§ **What is expected**
Go through the data below and gather each line containing "text".

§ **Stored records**
((

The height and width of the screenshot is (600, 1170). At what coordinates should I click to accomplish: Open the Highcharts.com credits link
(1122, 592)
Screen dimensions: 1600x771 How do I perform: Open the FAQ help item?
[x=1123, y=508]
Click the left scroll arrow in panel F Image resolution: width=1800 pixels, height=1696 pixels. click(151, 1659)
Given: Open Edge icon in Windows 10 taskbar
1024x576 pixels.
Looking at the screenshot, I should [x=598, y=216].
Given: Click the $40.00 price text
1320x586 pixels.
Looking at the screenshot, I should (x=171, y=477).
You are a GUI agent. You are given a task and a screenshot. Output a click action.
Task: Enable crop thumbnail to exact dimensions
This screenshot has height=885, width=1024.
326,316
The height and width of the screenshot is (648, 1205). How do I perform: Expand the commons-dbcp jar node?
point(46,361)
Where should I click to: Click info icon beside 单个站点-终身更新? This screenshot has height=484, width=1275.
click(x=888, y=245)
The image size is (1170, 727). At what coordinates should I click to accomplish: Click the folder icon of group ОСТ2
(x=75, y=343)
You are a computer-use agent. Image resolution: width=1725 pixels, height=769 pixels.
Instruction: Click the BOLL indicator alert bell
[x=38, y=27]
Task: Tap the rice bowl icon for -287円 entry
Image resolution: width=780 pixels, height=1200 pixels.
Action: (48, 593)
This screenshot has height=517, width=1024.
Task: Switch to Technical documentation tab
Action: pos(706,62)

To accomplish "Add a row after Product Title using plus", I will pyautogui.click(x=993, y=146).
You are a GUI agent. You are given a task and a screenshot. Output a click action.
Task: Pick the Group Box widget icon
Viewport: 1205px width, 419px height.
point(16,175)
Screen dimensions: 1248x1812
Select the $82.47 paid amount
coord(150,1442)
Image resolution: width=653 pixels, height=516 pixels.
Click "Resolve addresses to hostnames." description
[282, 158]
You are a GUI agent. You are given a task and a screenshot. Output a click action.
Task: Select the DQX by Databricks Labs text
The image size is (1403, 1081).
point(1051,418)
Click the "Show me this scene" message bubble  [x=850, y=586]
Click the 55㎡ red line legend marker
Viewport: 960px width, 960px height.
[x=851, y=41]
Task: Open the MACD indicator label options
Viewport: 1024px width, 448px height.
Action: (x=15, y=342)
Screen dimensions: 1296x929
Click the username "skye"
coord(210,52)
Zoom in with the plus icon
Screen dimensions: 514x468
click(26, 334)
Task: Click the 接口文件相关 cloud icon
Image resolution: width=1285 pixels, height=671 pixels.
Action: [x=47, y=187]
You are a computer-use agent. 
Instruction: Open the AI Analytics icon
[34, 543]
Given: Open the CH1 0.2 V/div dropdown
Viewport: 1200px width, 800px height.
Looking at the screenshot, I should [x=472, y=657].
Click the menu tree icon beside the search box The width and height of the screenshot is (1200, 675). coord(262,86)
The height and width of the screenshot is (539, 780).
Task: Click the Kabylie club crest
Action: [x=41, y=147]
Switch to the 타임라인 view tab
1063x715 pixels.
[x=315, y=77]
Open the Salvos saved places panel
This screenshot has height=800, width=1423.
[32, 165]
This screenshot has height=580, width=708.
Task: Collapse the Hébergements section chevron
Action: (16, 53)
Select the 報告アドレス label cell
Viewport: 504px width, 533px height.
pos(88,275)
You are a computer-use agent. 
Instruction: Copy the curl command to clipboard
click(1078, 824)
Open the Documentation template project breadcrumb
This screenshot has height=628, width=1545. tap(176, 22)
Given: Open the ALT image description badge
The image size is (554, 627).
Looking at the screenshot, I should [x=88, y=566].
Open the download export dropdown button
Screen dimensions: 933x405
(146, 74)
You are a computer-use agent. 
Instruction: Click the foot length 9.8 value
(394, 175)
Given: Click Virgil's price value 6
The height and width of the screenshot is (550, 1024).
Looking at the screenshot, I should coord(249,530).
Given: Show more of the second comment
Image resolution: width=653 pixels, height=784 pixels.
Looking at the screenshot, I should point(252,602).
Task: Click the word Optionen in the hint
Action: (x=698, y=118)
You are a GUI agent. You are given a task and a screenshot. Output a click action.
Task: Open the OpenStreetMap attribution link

))

§ **Written answer**
Given: Click the $40.00 price text
Task: Select the DQX by Databricks Labs text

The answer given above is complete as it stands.